PASSAGE PROVIDED.
Ken Steinhoff, Cape Girardeau Central High School Class of 1965, was a photographer for The Tiger and The Girardot, and was on the staff of The Capaha Arrow and The Sagamore at Southeast Missouri State University. He worked as a photographer / reporter (among other things) at The Jackson Pioneer and The Southeast Missourian.

Come here to see photos and read stories (mostly true) about coming of age in Southeast Missouri in the 1960s.

Please comment on the articles when you see I have left out a bit of history, forgotten a name or when your memory of a circumstance conflicts with mine. (My mother says her stories have improved now that more and more of the folks who could contradict her have died off.) Your information helps to make this a wonderful archive and may end up in book form.


Cedar Hills Pet Cemetery

I’ve spent a lot of time wandering through old cemeteries and graveyards. You can tell a lot about a community by the way it takes care of its dead. You can get a feel for who the prominent families were and be amused by some of the tombstone inscriptions.

I get a lump in my throat when I get to the sections set aside for kids, particularly in the older cemeteries where some of the homemade markers incorporate the child’s marbles or jacks.

When the kids were little, we took off cross-country and made a detour to see the Key Underwood Coon Dog Memorial Graveyard just outside Tuscambia, Al. Follow the link to see more markers like High Pockets, above, and read an account of a misunderstanding that could only happen out in the country.

Cape Girardeau’s Cedar Hills Pet Cemetery

If I’d traipse all over Alabama, surely I’d pull off Big Bend Rd. to take a look at the Cedar Hills Pet Cemetery in Cape. It’s a bit plain looking, but it’s neatly kept.

The Coon dog Cemetery (originally called Graveyard), was founded in 1937, when Key Underwood buried Troop, so it’s had a lot more time to get that old-time feeling. The Cape cemetery is only about a couple decades old.

WHAT YOU WILL DO.
Continue the blog post about the Cedar Hills Pet Cemetery from its last sentence. The data that come next have nothing to do with this.

DATA EXTRACTS.
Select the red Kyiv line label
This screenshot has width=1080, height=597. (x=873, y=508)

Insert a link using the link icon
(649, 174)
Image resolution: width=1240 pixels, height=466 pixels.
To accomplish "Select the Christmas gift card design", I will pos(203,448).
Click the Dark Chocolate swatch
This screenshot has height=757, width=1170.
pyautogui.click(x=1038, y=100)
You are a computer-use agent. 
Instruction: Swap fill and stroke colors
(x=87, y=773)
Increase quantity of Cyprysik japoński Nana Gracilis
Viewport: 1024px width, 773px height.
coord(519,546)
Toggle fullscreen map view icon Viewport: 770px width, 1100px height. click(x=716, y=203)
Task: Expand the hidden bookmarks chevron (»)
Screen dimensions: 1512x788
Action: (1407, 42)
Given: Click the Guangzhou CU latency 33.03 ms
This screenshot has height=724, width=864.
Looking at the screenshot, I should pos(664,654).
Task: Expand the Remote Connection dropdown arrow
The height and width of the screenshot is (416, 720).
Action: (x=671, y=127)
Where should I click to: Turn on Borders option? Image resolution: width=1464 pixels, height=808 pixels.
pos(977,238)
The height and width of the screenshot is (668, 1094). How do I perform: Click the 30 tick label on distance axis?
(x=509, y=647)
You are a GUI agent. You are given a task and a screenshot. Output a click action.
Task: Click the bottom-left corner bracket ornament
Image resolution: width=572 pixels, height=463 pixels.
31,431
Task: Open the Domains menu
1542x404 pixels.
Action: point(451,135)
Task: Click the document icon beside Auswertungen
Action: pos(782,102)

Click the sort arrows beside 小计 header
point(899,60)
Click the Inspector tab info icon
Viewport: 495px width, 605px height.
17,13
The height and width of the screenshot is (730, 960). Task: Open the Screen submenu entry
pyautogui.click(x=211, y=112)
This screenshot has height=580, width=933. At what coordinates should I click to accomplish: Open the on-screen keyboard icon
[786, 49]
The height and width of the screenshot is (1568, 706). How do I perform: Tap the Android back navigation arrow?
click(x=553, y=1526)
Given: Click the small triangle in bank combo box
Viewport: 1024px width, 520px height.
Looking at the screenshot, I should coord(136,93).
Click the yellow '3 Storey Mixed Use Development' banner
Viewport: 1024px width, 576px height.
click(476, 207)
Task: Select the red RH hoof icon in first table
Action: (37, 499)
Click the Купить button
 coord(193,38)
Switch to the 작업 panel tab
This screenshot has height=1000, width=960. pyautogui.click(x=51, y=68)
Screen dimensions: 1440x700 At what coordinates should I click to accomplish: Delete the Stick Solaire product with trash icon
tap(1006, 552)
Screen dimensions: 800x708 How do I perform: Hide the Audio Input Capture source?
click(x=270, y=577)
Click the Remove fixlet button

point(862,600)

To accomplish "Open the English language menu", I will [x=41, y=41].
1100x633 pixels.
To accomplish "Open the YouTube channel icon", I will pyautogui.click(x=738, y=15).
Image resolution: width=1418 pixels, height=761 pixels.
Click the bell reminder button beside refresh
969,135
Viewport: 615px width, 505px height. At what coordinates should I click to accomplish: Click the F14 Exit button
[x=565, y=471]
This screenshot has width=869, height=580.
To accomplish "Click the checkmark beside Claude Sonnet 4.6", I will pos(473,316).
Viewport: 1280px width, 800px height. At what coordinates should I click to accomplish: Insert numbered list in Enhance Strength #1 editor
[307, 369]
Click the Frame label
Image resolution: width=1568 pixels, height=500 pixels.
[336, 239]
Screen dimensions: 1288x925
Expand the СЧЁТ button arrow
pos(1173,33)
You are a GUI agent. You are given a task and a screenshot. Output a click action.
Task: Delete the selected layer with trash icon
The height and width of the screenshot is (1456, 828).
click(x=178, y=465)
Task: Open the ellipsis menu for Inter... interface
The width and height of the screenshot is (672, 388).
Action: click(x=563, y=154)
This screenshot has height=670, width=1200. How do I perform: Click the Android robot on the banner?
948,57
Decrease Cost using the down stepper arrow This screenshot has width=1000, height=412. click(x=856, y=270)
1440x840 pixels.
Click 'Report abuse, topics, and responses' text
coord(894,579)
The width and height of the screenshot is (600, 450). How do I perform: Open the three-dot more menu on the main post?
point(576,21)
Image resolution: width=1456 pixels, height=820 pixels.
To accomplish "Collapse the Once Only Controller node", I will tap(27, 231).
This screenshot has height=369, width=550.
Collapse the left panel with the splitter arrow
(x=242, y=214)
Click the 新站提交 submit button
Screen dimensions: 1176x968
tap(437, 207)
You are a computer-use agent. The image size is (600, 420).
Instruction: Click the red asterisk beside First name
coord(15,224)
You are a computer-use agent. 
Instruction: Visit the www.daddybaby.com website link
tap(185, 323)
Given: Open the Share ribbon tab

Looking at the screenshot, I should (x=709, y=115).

RESPONSE BOX.
Only coon dogs allowed in Coon Dog Cemetery

Another big difference is that the Cedar Hills Pet Cemetery appears not to discriminate. They’ll even take, god forbid, cats. [Editor’s note: that was meant tongue-in-cheek. Our back yard is so full of cats that I don’t know where we’ll plant the next one when the time comes.]

The Alabama site has strict rules:  “A dog can’t run no deer, possum — nothing like that. He’s got to be a straight coon dog, and he’s got to be full hound. Couldn’t be a mixed up breed dog, a house dog.”

Cremations, urns and caskets

Cedar Hill’s website says they offer a full range of products and services. A crematory was supposed to open in Spring of 2010, to handle the 75% of services that involve cremations these days. They’ll also sell you urns or caskets for your pet.

The Missourian’s Bridget DiCosmo did a story about Cedar Hills in 2009.

Gallery of Cedar Hill Pet Cemetery Photos

Click on any photo to enlarge it, then click on the left or right side of the image to move through the gallery.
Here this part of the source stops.